Colspan not working properly using Python Pandas - python-3.x

I have some data that i need to convert into an Excel sheet which needs to look like this at the end of the day:
I've tried the following code:
import pandas as pd
result = pd.read_html(
"""<table>
<tr>
<th colspan="2">Status N</th>
</tr>
<tr>
<td style="font-weight: bold;">Merchant</td>
<td>Count</td>
</tr>
<tr>
<td>John Doe</td>
<td>10</td>
</tr>
</table>"""
)
writer = pd.ExcelWriter('out/test_pd.xlsx', engine='xlsxwriter')
print(result[0])
result[0].to_excel(writer, sheet_name='Sheet1', index=False)
writer.save()
This issue here is that the colspan is not working properly. The output is like this instead:
Can someone help me on how i can use colspan on Python Pandas?
It would be better if i don't have to use read_html() and do it directly on python code but if it's not possible, i can use read_html()
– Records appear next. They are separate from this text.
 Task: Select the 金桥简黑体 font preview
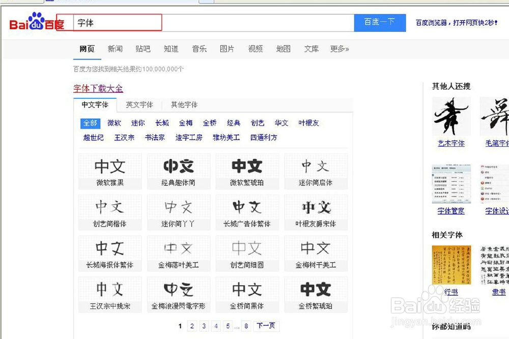pyautogui.click(x=247, y=294)
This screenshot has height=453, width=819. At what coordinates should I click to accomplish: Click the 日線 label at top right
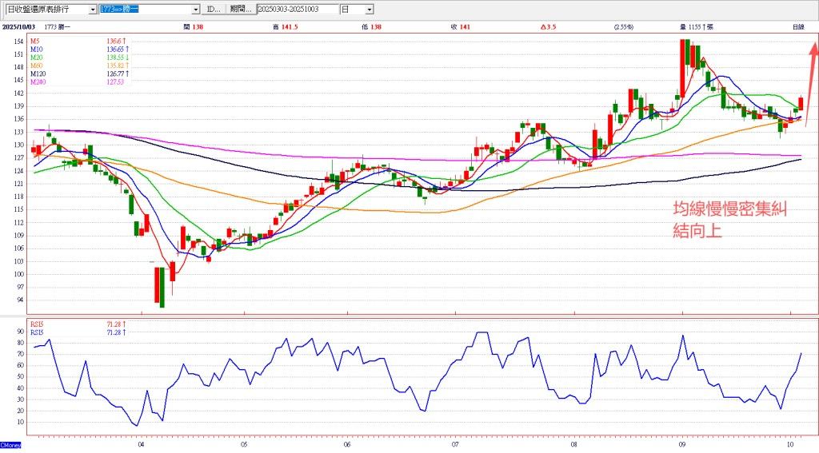pos(798,27)
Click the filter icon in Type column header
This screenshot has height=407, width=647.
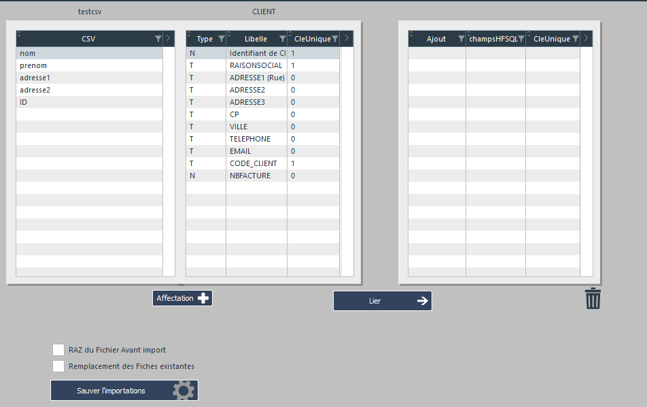[x=221, y=39]
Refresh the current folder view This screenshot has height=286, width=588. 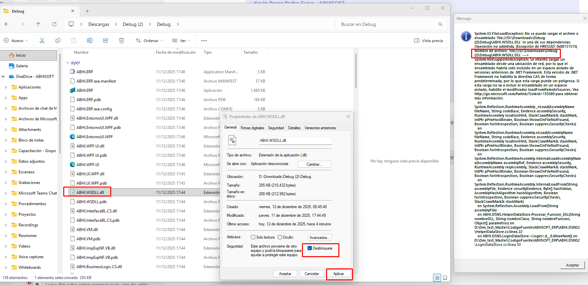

Since Pandas can't recognize the values and columns title you should introduce them, if you convert HTML text to the standard format, then pandas can handle it correctly. use thead and tbody to split header and values like this.
result = pd.read_html("""
<table>
<thead>
<tr>
<th colspan="2">Status N</th>
</tr>
<tr>
<td style="font-weight: bold;">Merchant</td>
<td>Count</td>
</tr>
</thead>
<tbody>
<tr>
<td>John Doe</td>
<td>10</td>
</tr>
</tbody>
</table>
"""
)
To write Dataframe to an excel file you can use the pandas to_excel method.
result[0].to_excel("out.xlsx")

Related

How do I use Python csv to write multiple beautifulsoup table rows for only two specific columns?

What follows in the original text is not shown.